I could kill that bloody bird. I imagined tying it up and leaving it by the cat flap just like a villain trussing up a heroine and leaving her on the train tracks. When I returned I found it in three neat pieces. I stared at the cat flap. I was standing by the tracks. There was blood on my hands.

--Richard Ross, San Francisco, CA

__________

CENTRAL LOCALE

They left me at the place of impact. With the electrons swirling around the center, she yelled back "Must you always be so still when we crash."

--Fish Fishtofferson, Alameda, CA

__________

FOR YOUR GRANDMOTHER

Your grandmother does not like Calvino. She is letting you know this right now. “You’ve read Calvino?” you ask, frankly amazed. She has. In fact, unbeknownst to you, she started reading your copy while you were sitting right there at the kitchen table, line editing a story.

--Megan Fitzgerald, Scotts Valley, CA

Sunday, January 31, 2010

Southland Distribution Odyssey

Hi, All!

Below is a timeline of the L.A. distribution run. I made it, but just barely...

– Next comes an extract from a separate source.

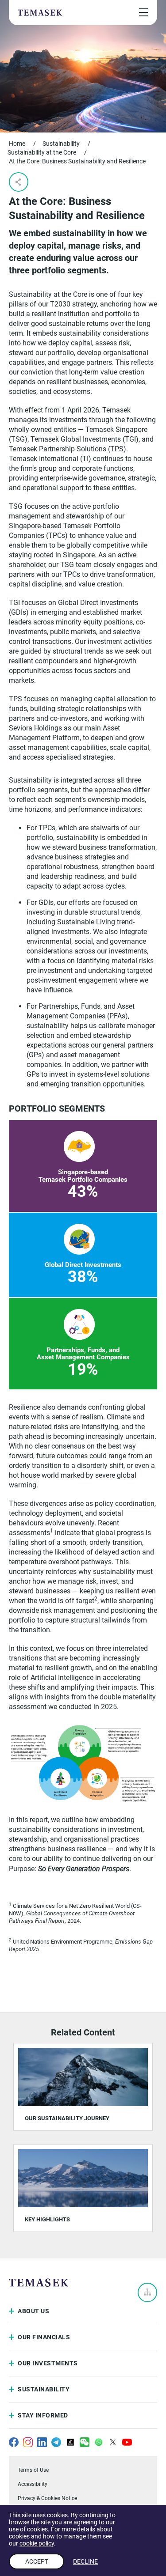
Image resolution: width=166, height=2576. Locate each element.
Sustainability (61, 143)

Friday, 1/22/10, 8:00 PM: after driving 6.5 hours on the 101S through intermittent rain, arrive in Los Angeles on 3 cylinders, -2 windshield wipers, and 0 heat.

Saturday, 1/23/10, 10:00 AM: car won't start; enlist friend (and friend's car) to distribute matchbooks throughout city.

10:00 AM - 6:00 PM: distribute matchbooks to the following stores:

Skylight Books
Counterpoint Records & Books
Book Soup
Stories
Metropolis Books


Sunday, 1/24/10, 11:00 AM: return to car, install new spark plugs; car still won't start.

11:00 AM - 6:00 PM: check/adjust the following:

distributor and rotor
points and timing
valves
gas and carburetor
battery

No dice.

Monday, 1/25/10, 6:55 AM: call supervisor, inform that I'm stranded in L.A. and won't make work.

7:00 AM - 8:00 AM: panic, ask myself, "In order to get home today, do I...

a) buy new parts, install, and maybe solve car problem, or
b) tow car to mechanic and let the experts do their thing?

9:30 AM: tow car to E&C Motors in Reseda.

10:30 AM - 11:30 AM: stump veteran VW mechanic with mysterious car problem, think, "Will I ever get home?"

11:30 AM: try last possible solution--car STARTS!

11:30 AM - 6:OO PM: after driving 6.5 hours on the 101N through intermittent rain, arrive home on 4 cylinders, -2 windshield wipers, and 0 heat.

Big thanks are sincerely given to the following friends and saviors:

Owen & Emily, for cool-headed advise, a blow-up mattress, and whiskey.
Rob & Anat, for transportation, navigation, conversation, and libation.
Leagh, for cellular roadside assistance.
Brandon, for cellular roadside assurance.
Natalie, for holding it all together.